2000 yılında ölüm oruçlarını eleştirenler vardı. Vicdanlarını ‘biz yapmayın’ dedik ile ferahlatmaya çalışanlar. Ölüm Orucu eyleminin ‘etik’ olarak doğru olmadığını söyleyenler. Örgütlerin insanları telef ettiğini iddia edenler. Bakıyorum bugün de tablo değişmemiş.

 

Çok değil birkaç gün sonra hapishanelerden cenazeler çıkmaya başlayacak. Pankartlarınızı, dövizlerinizi hazırlayın.
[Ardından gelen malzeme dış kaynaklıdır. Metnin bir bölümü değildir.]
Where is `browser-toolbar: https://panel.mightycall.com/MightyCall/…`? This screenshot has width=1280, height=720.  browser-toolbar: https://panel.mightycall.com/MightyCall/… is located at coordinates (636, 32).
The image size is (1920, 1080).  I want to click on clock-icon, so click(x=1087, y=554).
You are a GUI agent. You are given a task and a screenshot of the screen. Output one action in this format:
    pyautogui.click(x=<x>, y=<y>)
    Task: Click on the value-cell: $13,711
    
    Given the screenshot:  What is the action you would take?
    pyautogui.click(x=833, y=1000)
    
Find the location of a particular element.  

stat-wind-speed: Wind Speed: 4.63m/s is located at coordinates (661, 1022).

Yok eğer o çok önem verdiğinizi söylediğiniz ’dayanışma’ sadece bir kelamdan ibaret değilse şimdi bunu göstermenin tam da zamanı.

 

19 ARALIK’TAN BİR DERS ÇIKARILDI MI?

Sürmekte olan açlık grevini anlamıyor, desteklemiyor, onaylamıyor hatta karşı bile çıkıyor olabilirsiniz. Bu sizin tercihiniz ve seçiminizdir. Ama hapishanedeki tutsağa açlık grevi yapıyor diye kızıp duyarsız kalırsanız bu sizin densizliğiniz olur ve devletten hiçbir farkınız kalmaz. Açlık grevlerine devlet kadar uzak ve devlet kadar tepeden bakarsanız, yeriniz mazlumların değil zalimlerin yanıdır. Elbette bu da bir seçimdir.

 

Bu ülke mücadele tarihine 19 Aralık gibi bir leke daha eklenmek istenmiyorsa, açlık grevindeki tutuklu ve hükümlülerin taleplerinin karşılanması ve grevin sonlandırılması için bir an önce harekete geçilmeli.

 

Bu ülkenin hapishanelerinde kendini fedaya hazır oğullar, kızlar fazlasıyla var biliyoruz. Bu ülkenin sokaklarında, meydanlarında hapishanedekilerin kendini feda etmesine izin vermeyecek ne kadar insan var onu da göreceğiz.